La compensation du désavantage en termes de prix des matières premières n’est plus assurée depuis que les fonds ne sont plus versés par la Confédération aux exportateurs. Lors de la consultation sur la mise en œuvre de l’interdiction de la Loi chocolatière par l’OMC, CHOCOSUISSE et BISCOSUISSE avaient proposé de supprimer purement et simplement le régime spécial réservé aux matières premières et produits de base agricoles dans la Loi sur les douanes. La simplification du perfectionnement actif était donc aussi un compromis pour les exportateurs. Le message du Conseil fédéral relatif à la révision de la Loi sur les douanes correspond désormais à ce compromis : pour le régime du perfectionnement actif, il distingue, à l’art. 29, al. 3, LE-OFDF, la consultation et l’information des branches et des producteurs.

La solution de remplacement n’est certes pas parfaite. Mais elle est ce qu’on appelle un « compromis bien helvétique ». De plus, le Conseil fédéral a repris une demande de l’agriculture pour plus de transparence. Avec la nouvelle possibilité d’information sur les autorisations délivrées pour l’importation en vue d’un perfectionnement actif, une demande des milieux agricoles (motion Dettling 21.3237 Transparence dans le trafic de perfectionnement) a déjà été mise en œuvre dans le message relatif à la révision de la Loi sur les douanes (art. 29, alinéa 4, LE-OFDF). Les exportateurs ne se sont pas opposés à ce complément.

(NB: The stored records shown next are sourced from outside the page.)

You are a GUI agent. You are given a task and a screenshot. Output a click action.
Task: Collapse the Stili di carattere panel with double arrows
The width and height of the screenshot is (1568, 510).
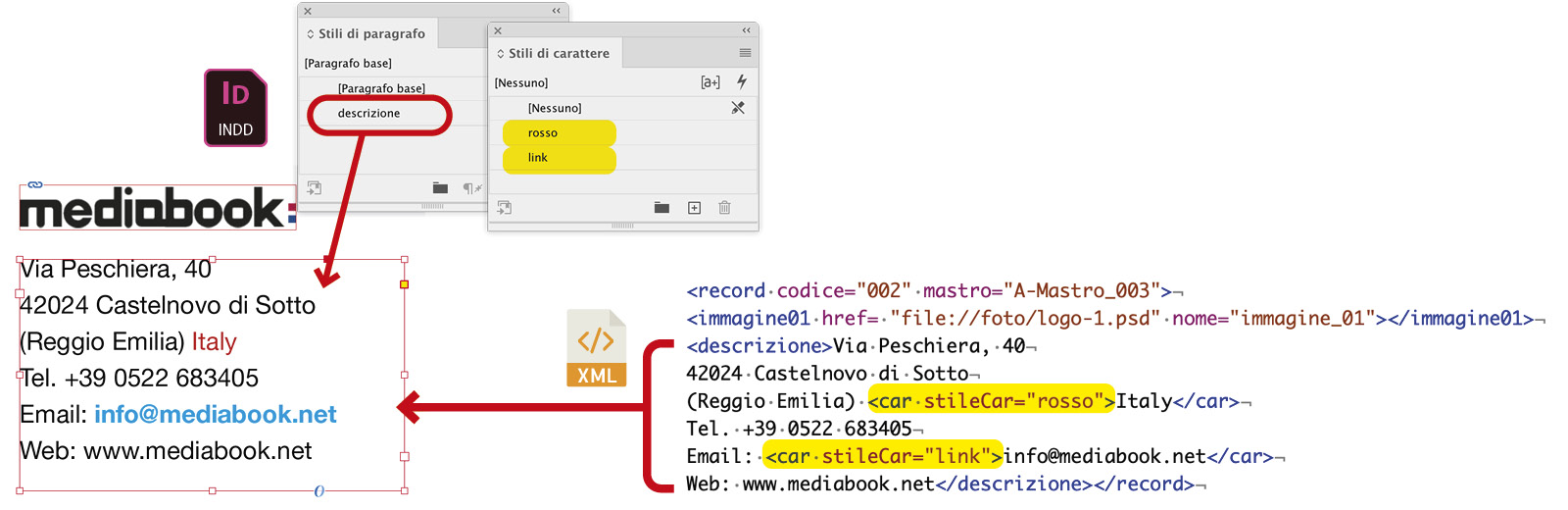coord(747,30)
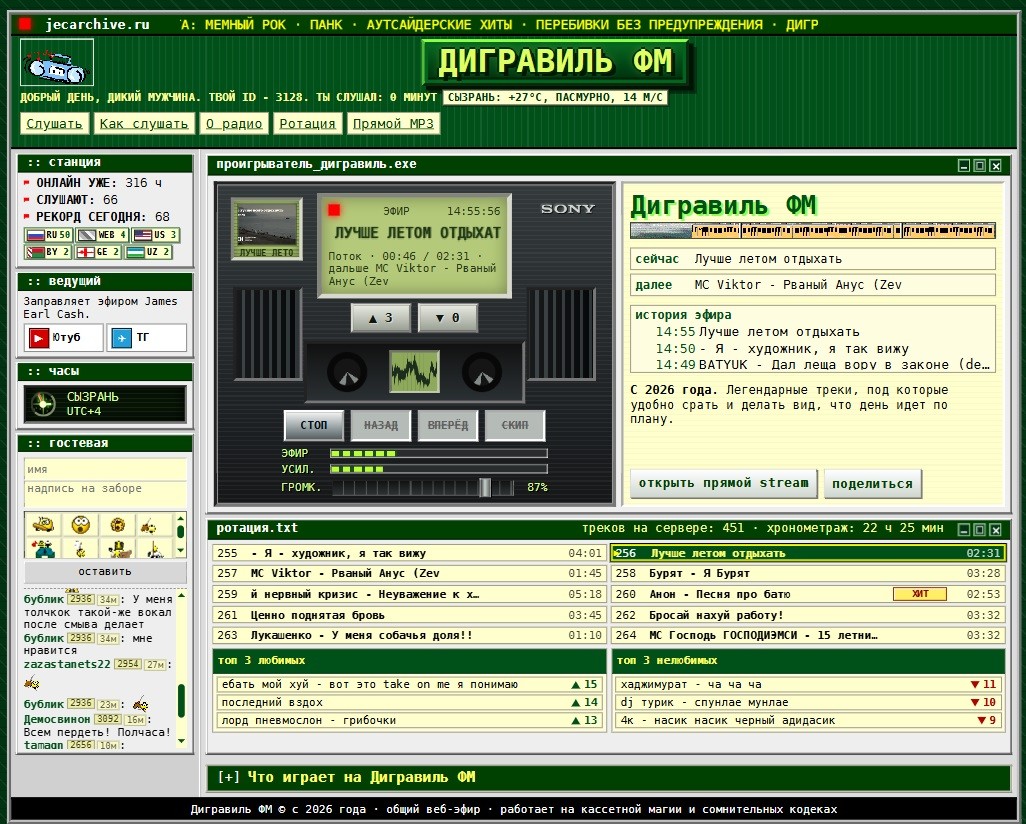
Task: Click the ГРОМК. volume slider
Action: click(x=423, y=488)
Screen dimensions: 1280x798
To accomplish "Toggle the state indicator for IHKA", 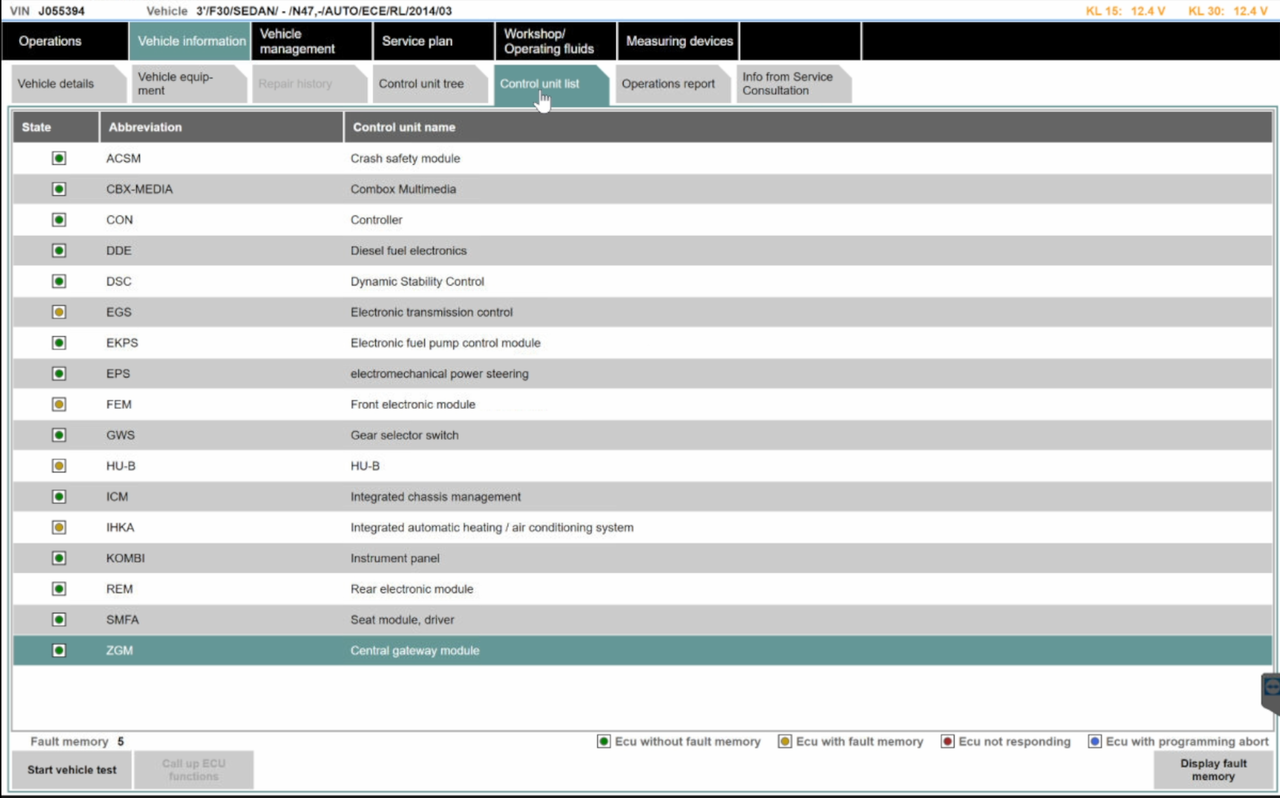I will click(x=58, y=527).
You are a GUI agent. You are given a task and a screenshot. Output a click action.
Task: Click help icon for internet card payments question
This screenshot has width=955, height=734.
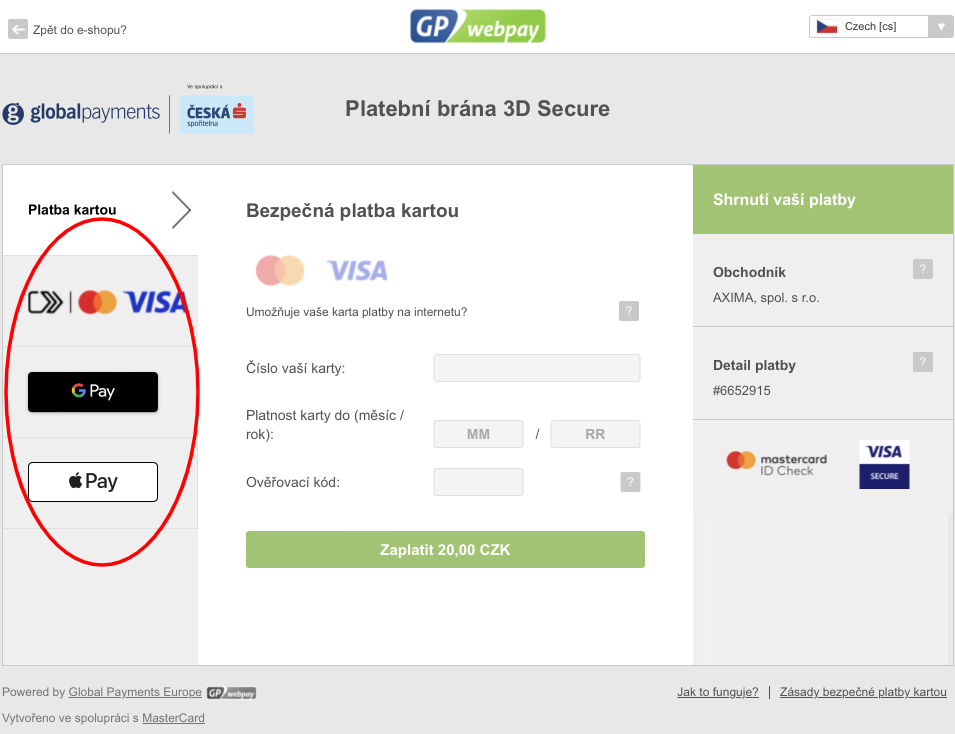(629, 311)
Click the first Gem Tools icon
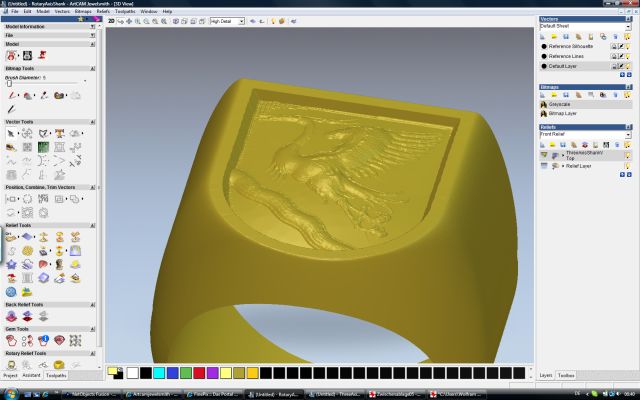 point(11,341)
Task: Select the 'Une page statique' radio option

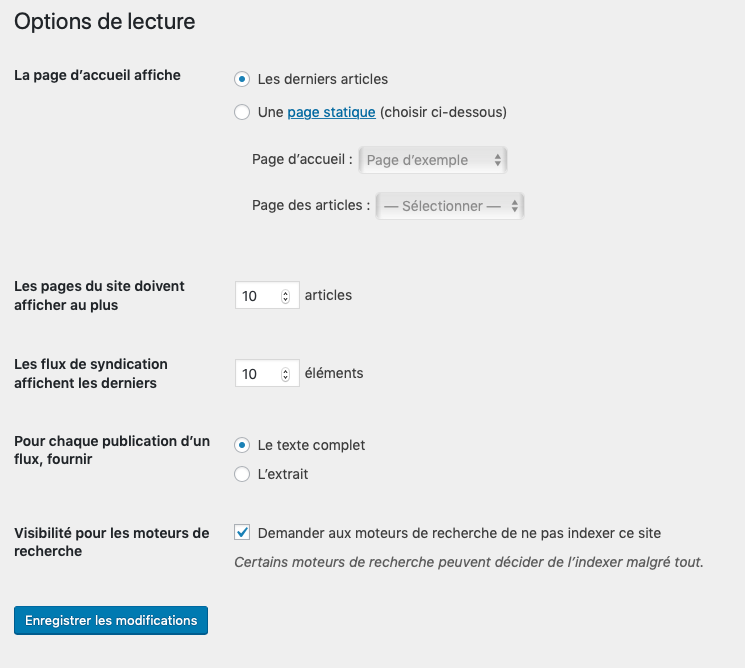Action: 242,112
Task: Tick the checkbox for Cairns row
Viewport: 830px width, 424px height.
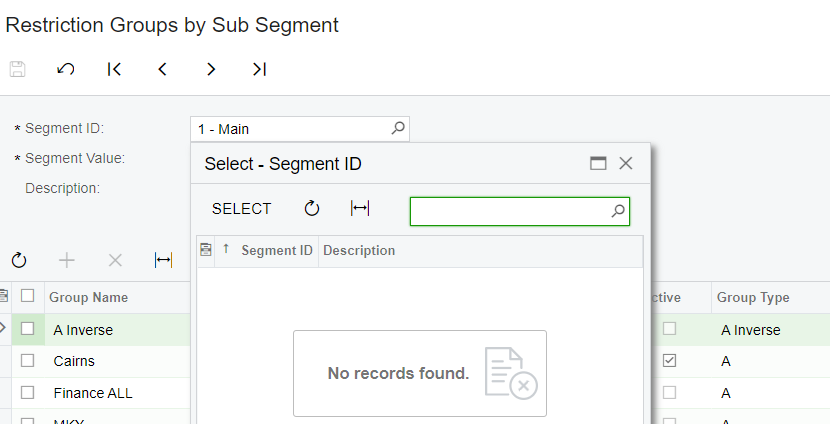Action: 28,360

La décision de la CER-N met en danger des emplois en Suisse

En proposant de s’écarter du compromis de principe, la majorité de la CER-N franchit toutefois une ligne rouge. Il est incompréhensible que la commission s’en prenne à un compromis équilibré – et complété par l’adoption de la motion Dettling. Elle remet ainsi en question cette solution de remplacement. C’est en fin de compte la compétitivité du secteur alimentaire suisse exportateur qui est menacée. Que ce soit consciemment ou par méconnaissance des détails de la solution de remplacement de la Loi chocolatière, la majorité de la CER-N joue avec le feu.

Demandes adressées au politique et au secteur laitier

Afin de maintenir la solution de substitution à la Loi chocolatière, le politique est appelé à rejeter la proposition de la majorité de la CER-N lors des débats sur la révision de la Loi sur les douanes.

De son côté, le secteur laitier est invité à adhérer au compromis de la solution de substitution à la Loi chocolatière. En outre, ce secteur doit à l’avenir utiliser le supplément pour le lait commercialisé entièrement « dans l’esprit de son inventeur », c’est-à-dire pour la solution de remplacement privée, et supprimer la limitation de la compensation des désavantages à 25 centimes par kilogramme de lait.